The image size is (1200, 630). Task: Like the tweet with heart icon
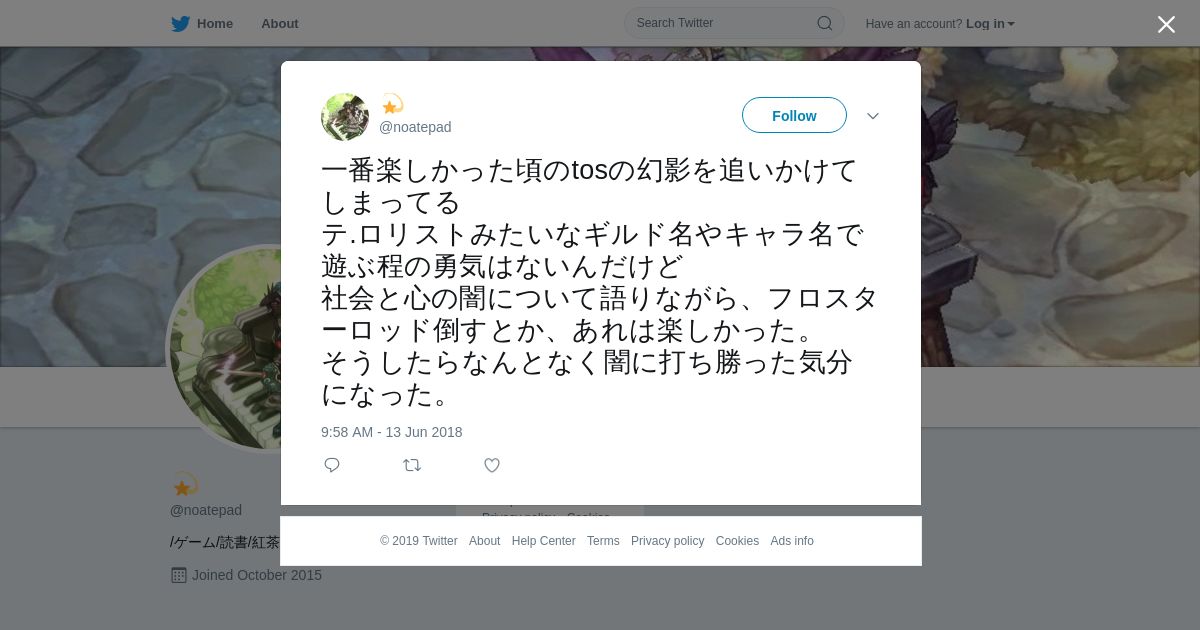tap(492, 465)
---
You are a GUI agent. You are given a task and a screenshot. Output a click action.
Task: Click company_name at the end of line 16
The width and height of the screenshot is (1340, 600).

## WHAT THE TASK REQUIRES
Pick out every line of the data above that contains the string "screenshot", and copy each of those lines in full.

## SOLUTION TO THE PROBLEM
You are a GUI agent. You are given a task and a screenshot. Output a click action.
The width and height of the screenshot is (1340, 600).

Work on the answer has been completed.